RECURRENCE OF MELANOMA FOLLOWING A NEGATIVE SENTINEL LYMPH NODE BIOPSY - A RETROSPECTIVE STUDY
Introduction: The sentinel lymph node biopsy is an important tool for staging patients with melanoma, allowing identification of occult regional lymph node involvement and avoidance of unnecessary lymphadenectomies.
Objective: To analyze the patterns of recurrence of melanoma in patients with a negative sentinel lymph node biopsy result and identify the clinical and pathological characteristics potentially predictive of recurrence after a negative sentinel lymph node biopsy.

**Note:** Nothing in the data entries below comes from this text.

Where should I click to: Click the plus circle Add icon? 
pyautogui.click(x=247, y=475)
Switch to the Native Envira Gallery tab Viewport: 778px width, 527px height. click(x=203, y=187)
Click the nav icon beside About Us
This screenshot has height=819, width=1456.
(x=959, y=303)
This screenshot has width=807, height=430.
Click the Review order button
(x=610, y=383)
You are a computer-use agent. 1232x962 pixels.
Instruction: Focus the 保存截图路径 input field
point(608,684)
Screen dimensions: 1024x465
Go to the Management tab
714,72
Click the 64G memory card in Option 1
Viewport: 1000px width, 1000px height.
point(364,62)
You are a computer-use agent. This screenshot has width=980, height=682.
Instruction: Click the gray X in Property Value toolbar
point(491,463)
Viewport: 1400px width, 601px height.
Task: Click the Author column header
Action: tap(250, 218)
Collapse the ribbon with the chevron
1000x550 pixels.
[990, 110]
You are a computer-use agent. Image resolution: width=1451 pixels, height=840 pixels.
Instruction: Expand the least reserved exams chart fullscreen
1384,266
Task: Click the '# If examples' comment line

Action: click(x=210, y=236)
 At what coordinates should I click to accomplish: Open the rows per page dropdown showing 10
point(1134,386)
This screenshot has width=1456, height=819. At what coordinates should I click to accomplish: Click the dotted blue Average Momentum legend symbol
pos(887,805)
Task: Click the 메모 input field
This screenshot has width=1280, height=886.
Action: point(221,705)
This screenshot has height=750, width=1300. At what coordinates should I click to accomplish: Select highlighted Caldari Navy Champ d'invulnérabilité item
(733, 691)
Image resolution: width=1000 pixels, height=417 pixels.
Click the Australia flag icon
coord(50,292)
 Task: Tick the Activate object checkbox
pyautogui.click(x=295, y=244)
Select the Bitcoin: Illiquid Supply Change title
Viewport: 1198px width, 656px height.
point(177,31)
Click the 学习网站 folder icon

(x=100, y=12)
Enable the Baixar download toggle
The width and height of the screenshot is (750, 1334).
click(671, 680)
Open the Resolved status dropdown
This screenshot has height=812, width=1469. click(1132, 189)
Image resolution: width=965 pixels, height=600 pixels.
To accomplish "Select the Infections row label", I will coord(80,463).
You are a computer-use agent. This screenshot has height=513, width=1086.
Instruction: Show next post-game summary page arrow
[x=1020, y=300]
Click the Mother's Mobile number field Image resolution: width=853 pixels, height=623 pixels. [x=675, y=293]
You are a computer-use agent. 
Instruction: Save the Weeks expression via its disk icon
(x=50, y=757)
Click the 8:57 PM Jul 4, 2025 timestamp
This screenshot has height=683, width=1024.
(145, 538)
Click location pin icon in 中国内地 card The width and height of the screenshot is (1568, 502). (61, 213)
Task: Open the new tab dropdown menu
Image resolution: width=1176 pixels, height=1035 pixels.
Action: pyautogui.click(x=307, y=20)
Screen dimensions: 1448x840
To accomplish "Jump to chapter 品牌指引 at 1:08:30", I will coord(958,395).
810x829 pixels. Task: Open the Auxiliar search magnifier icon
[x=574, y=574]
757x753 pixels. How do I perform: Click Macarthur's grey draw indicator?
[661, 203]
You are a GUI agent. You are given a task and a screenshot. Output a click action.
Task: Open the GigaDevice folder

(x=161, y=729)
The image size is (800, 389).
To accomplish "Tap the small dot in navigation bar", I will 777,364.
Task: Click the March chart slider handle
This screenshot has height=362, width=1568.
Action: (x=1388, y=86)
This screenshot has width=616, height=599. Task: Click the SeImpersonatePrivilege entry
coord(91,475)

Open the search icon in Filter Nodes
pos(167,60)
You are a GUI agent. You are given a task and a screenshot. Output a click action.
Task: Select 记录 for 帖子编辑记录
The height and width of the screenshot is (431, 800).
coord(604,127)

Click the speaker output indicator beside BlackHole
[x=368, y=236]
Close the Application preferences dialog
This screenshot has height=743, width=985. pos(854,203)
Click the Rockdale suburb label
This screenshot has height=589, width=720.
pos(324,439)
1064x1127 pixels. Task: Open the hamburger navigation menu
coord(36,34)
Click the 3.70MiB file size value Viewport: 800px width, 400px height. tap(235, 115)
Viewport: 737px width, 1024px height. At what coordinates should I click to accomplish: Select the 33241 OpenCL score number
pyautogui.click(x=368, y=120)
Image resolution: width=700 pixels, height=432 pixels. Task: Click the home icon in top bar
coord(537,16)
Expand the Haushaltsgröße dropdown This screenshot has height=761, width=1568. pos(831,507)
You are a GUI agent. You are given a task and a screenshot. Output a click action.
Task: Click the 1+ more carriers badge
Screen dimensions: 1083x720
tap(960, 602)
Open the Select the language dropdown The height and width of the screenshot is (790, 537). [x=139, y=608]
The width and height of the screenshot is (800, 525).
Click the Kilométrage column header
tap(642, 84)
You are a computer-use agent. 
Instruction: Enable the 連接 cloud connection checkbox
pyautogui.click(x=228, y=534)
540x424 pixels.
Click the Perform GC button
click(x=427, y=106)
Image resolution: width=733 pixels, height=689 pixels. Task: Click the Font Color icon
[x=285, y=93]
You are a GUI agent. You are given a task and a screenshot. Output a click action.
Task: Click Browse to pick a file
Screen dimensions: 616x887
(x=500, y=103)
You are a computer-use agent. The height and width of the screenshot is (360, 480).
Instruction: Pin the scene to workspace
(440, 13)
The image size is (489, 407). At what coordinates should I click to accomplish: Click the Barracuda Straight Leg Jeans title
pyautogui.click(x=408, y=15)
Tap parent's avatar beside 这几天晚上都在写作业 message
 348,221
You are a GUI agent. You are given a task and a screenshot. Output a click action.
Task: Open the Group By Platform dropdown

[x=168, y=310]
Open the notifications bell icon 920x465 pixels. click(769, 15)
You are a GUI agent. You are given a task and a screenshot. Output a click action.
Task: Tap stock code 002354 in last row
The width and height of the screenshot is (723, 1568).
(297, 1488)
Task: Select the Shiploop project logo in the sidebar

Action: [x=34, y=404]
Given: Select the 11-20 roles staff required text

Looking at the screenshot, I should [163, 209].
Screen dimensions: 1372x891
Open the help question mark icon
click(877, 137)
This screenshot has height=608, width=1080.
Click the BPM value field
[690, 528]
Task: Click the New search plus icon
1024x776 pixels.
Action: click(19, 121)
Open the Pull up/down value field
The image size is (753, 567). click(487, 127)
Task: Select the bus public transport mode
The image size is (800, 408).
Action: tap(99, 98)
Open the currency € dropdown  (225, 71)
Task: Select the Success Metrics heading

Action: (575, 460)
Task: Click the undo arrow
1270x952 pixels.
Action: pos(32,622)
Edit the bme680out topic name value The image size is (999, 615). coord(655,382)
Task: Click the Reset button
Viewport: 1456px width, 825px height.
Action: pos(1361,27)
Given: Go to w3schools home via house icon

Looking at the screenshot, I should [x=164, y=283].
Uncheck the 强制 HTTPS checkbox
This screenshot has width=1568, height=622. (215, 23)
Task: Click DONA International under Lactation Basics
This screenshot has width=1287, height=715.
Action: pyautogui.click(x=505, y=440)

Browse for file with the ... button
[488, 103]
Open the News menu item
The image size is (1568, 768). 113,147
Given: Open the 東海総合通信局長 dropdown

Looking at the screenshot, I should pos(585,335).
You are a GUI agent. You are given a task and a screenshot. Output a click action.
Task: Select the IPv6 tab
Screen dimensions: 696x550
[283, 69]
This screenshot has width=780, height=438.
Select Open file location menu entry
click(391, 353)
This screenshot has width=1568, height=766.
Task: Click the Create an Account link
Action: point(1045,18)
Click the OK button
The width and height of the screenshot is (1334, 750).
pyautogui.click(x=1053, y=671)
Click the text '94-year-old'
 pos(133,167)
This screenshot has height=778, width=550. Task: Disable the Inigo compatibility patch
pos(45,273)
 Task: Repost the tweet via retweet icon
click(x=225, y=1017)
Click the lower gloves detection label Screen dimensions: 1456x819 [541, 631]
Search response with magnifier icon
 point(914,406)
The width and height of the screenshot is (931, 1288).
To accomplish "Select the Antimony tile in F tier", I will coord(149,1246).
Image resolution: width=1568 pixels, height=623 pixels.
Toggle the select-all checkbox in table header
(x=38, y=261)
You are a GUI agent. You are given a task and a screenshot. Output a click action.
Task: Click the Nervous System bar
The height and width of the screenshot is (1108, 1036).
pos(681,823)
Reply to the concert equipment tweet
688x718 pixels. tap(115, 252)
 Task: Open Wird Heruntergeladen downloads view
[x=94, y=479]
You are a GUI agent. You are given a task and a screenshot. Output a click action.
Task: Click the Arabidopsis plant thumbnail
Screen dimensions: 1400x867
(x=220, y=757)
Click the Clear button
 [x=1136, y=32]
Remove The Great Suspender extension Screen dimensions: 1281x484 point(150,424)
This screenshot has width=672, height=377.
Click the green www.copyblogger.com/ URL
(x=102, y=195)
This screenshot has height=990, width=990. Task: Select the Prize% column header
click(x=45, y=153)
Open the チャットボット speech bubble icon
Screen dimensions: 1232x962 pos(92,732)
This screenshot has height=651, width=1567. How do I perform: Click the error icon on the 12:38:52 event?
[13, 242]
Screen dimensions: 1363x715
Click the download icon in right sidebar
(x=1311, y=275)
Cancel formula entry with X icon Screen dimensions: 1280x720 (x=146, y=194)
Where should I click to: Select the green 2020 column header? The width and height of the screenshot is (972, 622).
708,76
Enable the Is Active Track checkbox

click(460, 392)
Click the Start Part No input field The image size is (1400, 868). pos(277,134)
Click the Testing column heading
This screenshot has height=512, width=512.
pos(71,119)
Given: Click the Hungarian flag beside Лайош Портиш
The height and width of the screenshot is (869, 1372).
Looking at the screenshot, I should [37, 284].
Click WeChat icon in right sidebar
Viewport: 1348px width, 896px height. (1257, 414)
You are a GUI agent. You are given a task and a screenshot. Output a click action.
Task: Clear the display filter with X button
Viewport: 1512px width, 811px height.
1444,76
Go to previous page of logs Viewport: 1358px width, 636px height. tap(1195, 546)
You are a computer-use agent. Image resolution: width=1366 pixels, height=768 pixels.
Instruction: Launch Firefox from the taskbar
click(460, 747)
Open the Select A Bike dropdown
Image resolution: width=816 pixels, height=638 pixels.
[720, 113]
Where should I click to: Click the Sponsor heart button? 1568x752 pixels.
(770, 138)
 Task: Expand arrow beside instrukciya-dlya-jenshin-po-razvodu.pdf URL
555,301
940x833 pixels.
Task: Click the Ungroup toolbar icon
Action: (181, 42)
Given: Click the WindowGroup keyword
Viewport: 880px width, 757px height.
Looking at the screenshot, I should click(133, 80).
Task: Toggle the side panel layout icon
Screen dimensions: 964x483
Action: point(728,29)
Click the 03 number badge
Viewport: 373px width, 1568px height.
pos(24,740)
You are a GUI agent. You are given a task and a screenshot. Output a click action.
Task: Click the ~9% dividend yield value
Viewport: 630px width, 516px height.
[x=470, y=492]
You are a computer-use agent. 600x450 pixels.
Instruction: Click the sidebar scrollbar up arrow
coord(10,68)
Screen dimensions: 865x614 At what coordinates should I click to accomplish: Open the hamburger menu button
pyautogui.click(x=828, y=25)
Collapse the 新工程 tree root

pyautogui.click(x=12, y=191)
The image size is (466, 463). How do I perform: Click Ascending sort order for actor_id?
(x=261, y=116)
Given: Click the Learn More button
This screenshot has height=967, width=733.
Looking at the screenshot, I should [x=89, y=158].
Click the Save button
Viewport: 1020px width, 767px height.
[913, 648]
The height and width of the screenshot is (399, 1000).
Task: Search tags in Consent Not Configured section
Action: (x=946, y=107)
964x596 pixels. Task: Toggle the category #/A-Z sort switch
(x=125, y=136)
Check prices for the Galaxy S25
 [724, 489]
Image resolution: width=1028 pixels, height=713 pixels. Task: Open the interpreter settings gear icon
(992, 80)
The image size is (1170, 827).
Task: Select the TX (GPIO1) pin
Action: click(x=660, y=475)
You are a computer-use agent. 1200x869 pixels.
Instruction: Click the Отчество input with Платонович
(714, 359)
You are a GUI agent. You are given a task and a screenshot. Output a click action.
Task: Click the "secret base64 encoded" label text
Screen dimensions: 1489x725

Materials and methods: A retrospective study was conducted in patients with cutaneous melanoma who underwent sentinel lymph node biopsy in the Department of Dermatology, Santarém Hospital, between 2005 and 2011.
Results: 96 sentinel lymph node biopsy staged patients were evaluated. Of these, 29 patients had a positive sentinel lymph node biopsy result, 66 had a negative sentinel lymph node biopsy result and one patient had an inconclusive result. Among the 66 patients with a negative sentinel lymph node biopsy result, 11 (16.7 % of the negative results) had a recurrence of melanoma at a median of 21.7 months of follow-up (range, 8-51 months). Compared to the patients without recurrence, these patients had an older age at diagnosis (mean 71.8 vs 62.9 years; p=0.021), were predominantly of male sex (54.5% vs 29.1%; p=0,159), and had deeper primary lesions (median thickness 2.92 vs 1.80 mm; p=0.087) that were more likely to be ulcerated (63.6% vs 38.1%; p=0,177) and to have vascular/perineural invasion (40% vs 13%; p=0,207). Nodular melanoma was the most prevalent clinical variant in this group (54.5%), while in the group with recurrence prevailed the superficial spreading type (50.9%).
Conclusions: Overall, recurrence of melanoma after a negative sentinel lymph node biopsy result (16.7%) was similar to that in previously reported studies. We identified as possible predictors of recurrence, despite a negative sentinel lymph node biopsy result: older age at diagnosis, male sex, higher Breslow thickness, presence of ulceration, presence of vascular/perineural invasion, and nodular variant.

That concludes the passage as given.